Important: Bayestyper supports uncompressed and gzip compressed vcf files. Please note that bgzip compression is currently not supported.

Important: If you intend to genotype other organisms than human, please refer to the other organism wiki for more information.

1. Generation of variant candidates

Starting from a set of indexed, aligned reads (obtained e.g. using BWA-MEM):

  1. For each sample, run HaplotypeCaller to get standard mapping-based candidates

    • Running Base Quality Recalibration or doing joint genotyping is not required
    • Faster alternative: Freebayes
  2. For each sample, run Platypus to identify small and medium sized variants

  3. For each sample, run Manta to identify candidates by de novo local assembly (important for detecting larger deletions and insertions). Convert allele IDs (e.g. <DEL>) in the Manta output to sequences using bayesTyperTools convertAllele

  4. For each caller, left-align and normalize variants using bcftools norm (bcftools)

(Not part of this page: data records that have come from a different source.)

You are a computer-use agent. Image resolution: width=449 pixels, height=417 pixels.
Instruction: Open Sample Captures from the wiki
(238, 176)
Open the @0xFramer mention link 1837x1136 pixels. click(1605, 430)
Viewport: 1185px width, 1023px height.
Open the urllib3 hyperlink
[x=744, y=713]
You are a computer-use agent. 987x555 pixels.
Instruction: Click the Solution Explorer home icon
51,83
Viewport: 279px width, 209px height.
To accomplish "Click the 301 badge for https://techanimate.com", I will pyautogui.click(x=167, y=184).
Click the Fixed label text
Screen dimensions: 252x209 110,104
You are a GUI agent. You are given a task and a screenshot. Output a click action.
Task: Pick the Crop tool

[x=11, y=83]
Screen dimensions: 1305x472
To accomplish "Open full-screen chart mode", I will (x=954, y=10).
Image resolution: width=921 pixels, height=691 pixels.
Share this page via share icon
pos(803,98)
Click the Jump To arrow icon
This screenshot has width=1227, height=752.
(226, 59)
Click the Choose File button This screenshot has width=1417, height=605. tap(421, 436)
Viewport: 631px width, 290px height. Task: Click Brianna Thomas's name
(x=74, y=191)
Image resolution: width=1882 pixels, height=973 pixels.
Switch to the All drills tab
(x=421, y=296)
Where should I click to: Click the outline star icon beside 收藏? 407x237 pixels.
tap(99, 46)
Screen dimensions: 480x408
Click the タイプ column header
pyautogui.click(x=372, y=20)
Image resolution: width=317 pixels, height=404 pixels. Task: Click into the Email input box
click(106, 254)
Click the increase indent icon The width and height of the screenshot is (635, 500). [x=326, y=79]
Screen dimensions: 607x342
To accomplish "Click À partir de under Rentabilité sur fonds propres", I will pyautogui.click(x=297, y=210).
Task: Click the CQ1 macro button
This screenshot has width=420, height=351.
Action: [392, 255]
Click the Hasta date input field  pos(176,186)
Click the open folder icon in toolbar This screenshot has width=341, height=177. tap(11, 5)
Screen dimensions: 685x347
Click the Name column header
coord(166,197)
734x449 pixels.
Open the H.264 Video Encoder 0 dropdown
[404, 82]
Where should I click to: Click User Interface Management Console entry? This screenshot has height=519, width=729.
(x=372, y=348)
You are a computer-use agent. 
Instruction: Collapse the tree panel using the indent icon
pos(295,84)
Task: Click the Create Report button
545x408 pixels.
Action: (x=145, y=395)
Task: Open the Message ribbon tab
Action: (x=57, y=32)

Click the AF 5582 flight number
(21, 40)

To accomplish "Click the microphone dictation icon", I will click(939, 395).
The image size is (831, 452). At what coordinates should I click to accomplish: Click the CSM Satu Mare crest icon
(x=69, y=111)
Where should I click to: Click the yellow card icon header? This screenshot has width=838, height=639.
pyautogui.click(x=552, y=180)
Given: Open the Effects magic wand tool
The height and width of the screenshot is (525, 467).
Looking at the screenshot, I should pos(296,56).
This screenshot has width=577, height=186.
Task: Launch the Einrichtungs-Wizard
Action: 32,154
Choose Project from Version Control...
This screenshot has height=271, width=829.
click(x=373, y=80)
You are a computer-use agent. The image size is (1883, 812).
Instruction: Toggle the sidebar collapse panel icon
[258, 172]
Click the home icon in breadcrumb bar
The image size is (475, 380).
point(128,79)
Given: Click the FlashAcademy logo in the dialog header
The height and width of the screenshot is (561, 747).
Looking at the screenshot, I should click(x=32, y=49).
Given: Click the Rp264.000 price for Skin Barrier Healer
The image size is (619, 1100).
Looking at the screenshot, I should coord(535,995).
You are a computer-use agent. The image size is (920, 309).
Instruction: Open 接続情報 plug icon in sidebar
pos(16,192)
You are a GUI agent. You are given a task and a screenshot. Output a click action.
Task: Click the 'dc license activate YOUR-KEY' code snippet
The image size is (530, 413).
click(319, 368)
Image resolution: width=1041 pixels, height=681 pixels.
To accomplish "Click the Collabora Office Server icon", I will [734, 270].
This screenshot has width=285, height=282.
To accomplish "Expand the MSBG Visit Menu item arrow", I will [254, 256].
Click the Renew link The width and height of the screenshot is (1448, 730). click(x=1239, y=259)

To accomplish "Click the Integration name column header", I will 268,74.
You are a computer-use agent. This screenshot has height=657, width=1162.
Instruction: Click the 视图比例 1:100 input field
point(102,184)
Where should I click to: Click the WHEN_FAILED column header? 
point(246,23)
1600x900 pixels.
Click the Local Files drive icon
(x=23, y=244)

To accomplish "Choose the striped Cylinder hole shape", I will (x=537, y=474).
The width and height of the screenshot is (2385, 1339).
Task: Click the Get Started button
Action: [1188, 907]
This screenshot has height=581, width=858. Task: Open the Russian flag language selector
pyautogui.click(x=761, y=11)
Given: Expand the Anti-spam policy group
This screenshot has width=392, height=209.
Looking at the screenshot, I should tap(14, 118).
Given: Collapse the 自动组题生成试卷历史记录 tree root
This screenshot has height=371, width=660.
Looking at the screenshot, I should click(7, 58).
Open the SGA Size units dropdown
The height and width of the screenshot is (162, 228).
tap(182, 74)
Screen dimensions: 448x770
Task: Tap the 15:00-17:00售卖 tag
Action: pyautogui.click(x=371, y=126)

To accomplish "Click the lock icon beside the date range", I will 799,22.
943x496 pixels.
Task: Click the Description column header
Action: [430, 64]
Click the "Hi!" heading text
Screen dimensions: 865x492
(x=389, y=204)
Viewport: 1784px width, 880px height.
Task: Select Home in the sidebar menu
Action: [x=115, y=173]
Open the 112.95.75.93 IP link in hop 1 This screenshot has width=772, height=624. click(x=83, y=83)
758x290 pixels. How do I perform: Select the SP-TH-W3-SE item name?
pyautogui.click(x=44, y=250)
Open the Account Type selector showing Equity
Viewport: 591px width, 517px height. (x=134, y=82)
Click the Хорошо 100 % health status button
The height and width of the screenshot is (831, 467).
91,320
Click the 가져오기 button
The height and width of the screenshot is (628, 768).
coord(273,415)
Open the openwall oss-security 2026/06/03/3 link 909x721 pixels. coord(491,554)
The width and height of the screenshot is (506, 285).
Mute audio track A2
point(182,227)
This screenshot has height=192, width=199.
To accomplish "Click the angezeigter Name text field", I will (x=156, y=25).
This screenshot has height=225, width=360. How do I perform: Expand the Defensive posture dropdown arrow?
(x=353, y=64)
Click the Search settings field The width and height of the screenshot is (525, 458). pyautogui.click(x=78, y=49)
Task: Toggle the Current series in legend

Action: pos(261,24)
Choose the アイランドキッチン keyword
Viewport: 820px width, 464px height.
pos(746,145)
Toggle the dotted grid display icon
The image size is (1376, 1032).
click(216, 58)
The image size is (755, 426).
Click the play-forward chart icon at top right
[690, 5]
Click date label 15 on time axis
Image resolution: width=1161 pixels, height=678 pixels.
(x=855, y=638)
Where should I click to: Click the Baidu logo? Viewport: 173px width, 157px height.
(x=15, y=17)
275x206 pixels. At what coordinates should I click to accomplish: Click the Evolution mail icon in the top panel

  5. Combine variants across all samples, callers and the variation prior using bayesTyperTools combine -v GATK:<gatk_sample1>.vcf,GATK:<gatk_sample2>.vcf,PLATYPUS:<platypus_sample1>.vcf,PLATYPUS:<platypus_sample2>.vcf,MANTA:<manta_sample1>.vcf,...,prior:<prior>.vcf -o <candiate_variants_prefix> -z

    • Note: The source tag before the colon (e.g. GATK) only serves to identify the origin of the calls in the final callset - it can take any value.
    • Important: bayesTyperTools combine requires the vcf header to contain contig entries (e.g.##contig=<ID=8,length=146364022>) for all reference sequences containing variants in the vcf; the contigs further need to appear in the same order in the header and for the variant entries.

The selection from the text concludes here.